Two further federal actions late in the Jackson administration also worsened the situation. In June 1836, Congress decided to increase the number of banks receiving federal deposits. This plan undermined the banks that were already receiving federal money, since they saw their funds distributed to other banks. Next, seeking to reduce speculation on credit, the Treasury Department issued an order called the Specie Circular in July 1836, requiring payment in hard currency for all federal land purchases. As a result, land buyers drained eastern banks of even more gold and silver.

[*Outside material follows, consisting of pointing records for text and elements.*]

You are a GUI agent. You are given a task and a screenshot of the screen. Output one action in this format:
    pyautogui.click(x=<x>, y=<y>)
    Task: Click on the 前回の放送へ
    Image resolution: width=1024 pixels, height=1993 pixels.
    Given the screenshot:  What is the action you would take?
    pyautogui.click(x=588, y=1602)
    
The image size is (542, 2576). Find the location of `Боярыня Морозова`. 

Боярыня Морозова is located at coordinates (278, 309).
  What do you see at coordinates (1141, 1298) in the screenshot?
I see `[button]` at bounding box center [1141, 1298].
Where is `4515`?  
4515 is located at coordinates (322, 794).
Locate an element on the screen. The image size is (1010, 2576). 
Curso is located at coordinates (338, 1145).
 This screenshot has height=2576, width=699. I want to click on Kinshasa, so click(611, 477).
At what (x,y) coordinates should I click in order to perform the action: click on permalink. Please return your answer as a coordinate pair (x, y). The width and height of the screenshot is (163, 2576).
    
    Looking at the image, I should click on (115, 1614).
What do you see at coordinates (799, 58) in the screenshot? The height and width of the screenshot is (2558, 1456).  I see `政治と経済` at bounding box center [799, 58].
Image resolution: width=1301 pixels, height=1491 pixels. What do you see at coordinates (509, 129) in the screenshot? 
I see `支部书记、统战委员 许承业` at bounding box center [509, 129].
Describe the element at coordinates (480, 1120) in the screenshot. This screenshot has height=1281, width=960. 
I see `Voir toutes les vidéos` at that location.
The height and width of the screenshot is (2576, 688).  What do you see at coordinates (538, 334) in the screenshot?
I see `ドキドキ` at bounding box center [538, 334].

By late fall in 1836, America’s economic bubbles began to burst. Federal land sales plummeted. The New York Herald reported that “lands in Illinois and Indiana that were cracked up to $10 an acre last year, are now to be got at $3, and even less.” The newspaper warned darkly, “The reaction has begun, and nothing can stop it.”28
Runs on banks began in New York on May 4, 1837, as panicked customers scrambled to exchange their banknotes for hard currency. By May 10, the New York banks, running out of gold and silver, stopped redeeming their notes. As news spread, banks around the nation did the same. By May 15, the largest crowd in Pennsylvania history had amassed outside Independence Hall in Philadelphia, denouncing banking as a “system of fraud and oppression.”29
The Panic of 1837 led to a general economic depression. Between 1839 and 1843, the total capital held by American banks dropped by 40 percent as prices fell and economic activity around the nation slowed to a crawl. The price of cotton in New Orleans, for instance, dropped 50 percent.30
Traveling through New Orleans in January 1842, a British diplomat reported that the country “presents a lamentable appearance of exhaustion and demoralization.”31 Over the previous decade, the American economy had soared to fantastic new heights and plunged to dramatic new depths.